From time to time I ask certain clients to keep a journal to keep track of their symptoms. For people with symptoms that are variable day to day, a journal can be be a good tool to quantify how often the symptoms are severe.
Every case is different, and everyone’s symptoms are different. So a journal is not for everyone. But for some disability applicants with fibromyalgia, chronic fatigue syndrome, migraines, vertigo, or chronic pain, a daily journal can really help.

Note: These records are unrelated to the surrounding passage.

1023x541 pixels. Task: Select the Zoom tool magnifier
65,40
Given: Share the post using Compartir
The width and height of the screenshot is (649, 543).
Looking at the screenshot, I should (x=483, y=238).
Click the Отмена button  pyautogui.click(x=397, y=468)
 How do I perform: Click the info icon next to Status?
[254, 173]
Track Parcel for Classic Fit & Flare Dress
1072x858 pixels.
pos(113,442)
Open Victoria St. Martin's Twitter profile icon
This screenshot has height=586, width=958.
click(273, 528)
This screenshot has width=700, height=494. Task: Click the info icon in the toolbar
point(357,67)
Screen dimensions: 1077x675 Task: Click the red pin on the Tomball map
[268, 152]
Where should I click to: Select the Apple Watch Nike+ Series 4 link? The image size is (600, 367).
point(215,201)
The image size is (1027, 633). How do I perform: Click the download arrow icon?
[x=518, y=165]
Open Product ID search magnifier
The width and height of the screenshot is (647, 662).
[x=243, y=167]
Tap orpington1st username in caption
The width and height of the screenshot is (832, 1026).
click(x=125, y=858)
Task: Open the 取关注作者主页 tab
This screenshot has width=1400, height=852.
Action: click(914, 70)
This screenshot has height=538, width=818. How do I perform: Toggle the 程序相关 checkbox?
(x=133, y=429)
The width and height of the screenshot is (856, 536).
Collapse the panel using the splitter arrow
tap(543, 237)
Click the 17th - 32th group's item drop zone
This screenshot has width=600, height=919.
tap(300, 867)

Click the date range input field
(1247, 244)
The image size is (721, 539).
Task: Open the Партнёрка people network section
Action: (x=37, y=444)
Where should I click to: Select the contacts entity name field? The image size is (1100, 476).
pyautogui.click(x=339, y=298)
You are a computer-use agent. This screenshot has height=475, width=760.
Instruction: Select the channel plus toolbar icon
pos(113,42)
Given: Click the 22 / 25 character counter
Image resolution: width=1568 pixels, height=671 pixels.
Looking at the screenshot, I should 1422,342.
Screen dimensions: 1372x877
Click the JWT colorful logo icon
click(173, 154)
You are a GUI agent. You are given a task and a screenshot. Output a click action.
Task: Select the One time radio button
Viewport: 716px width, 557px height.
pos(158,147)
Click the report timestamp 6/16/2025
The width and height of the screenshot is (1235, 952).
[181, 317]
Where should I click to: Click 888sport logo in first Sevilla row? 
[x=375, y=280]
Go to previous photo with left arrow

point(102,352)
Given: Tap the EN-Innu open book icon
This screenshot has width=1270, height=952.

These impairments do not fit well into the Social Security physical RFC format, because on a given day, a claimant may be able to perform all the requirements of light or sedentary work. The next day, however, the same claimant may be unable to get out of bed due to symptoms from the impairment.
The most likely route to a favorable decision for such a claim is that the administrative law judge determines that for several days each month you will be unable to work due to your impairment. The vocational expert that typically appears at these hearings will likely testify that there are no jobs for a person that would miss 2 or more days of work a month on an ongoing basis. As a result, the judge rightfully concludes that you are unable to work on a “regular and continuing basis” and therefore qualify for Social Security disability benefits (see Social Security Ruling 96-8p).
You can help the judge make this determination by keeping a journal, so that you have an accurate record of how many “bad days” you have each month due to your impairment.